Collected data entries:
################

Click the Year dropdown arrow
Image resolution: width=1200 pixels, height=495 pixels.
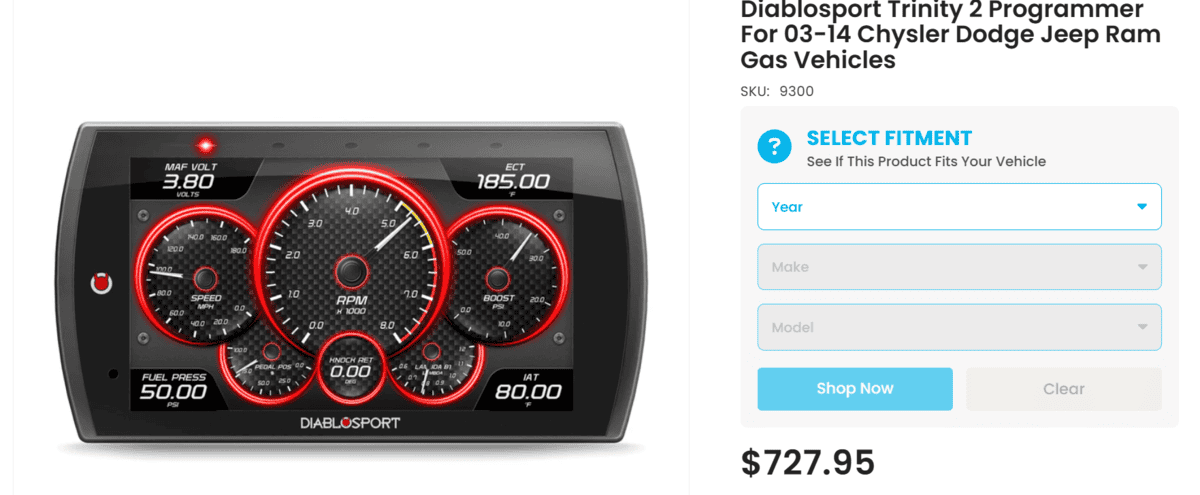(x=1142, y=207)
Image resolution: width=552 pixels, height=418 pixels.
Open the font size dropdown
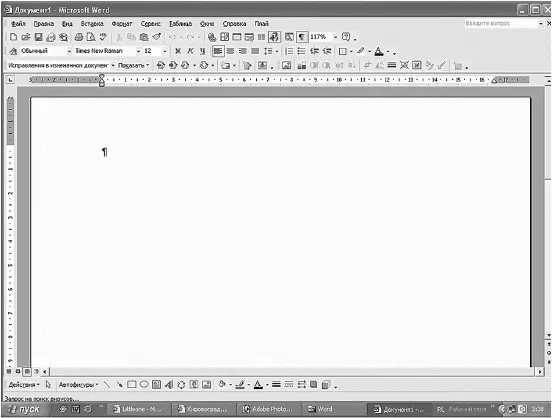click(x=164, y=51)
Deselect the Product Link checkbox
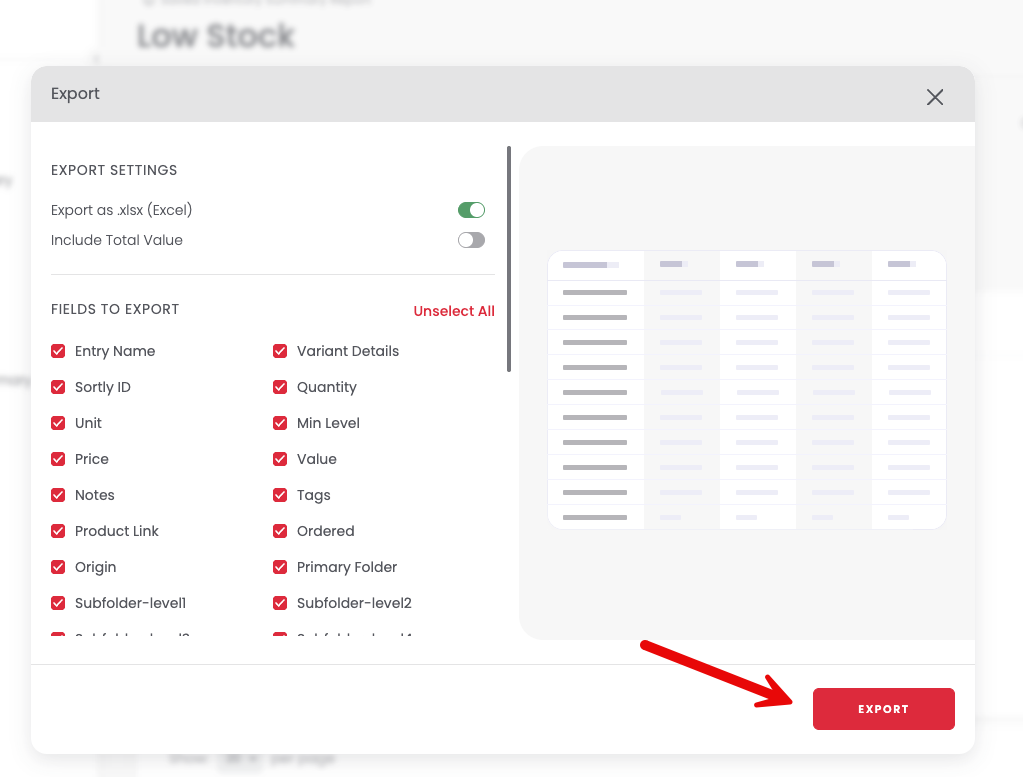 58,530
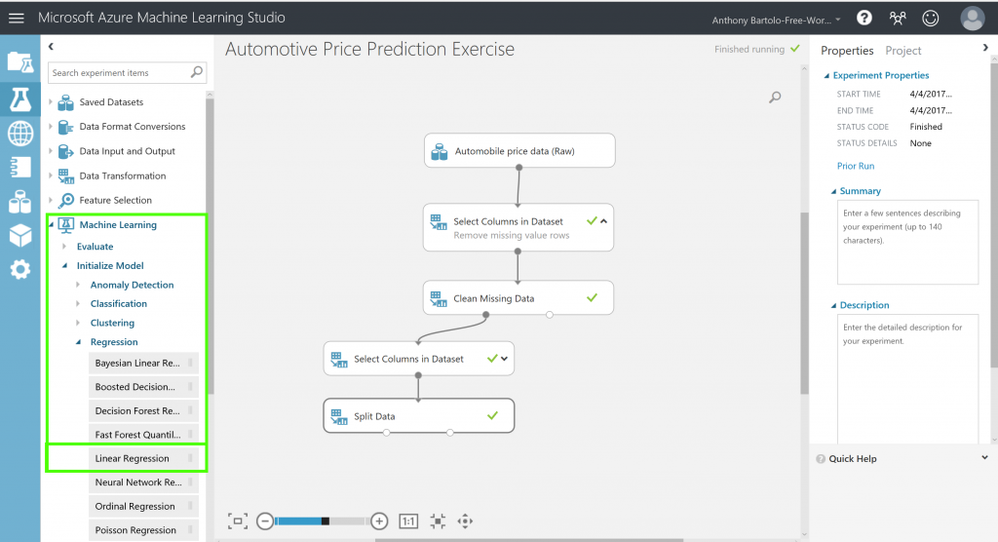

################

→ Exercise directions
The reply must consist of the records, repeated exactly, minus any images.

→ The completed task
Click the Year dropdown arrow
Image resolution: width=1200 pixels, height=495 pixels.
(x=1142, y=207)
Image resolution: width=552 pixels, height=418 pixels.
Open the font size dropdown
click(x=164, y=51)
Deselect the Product Link checkbox
 58,530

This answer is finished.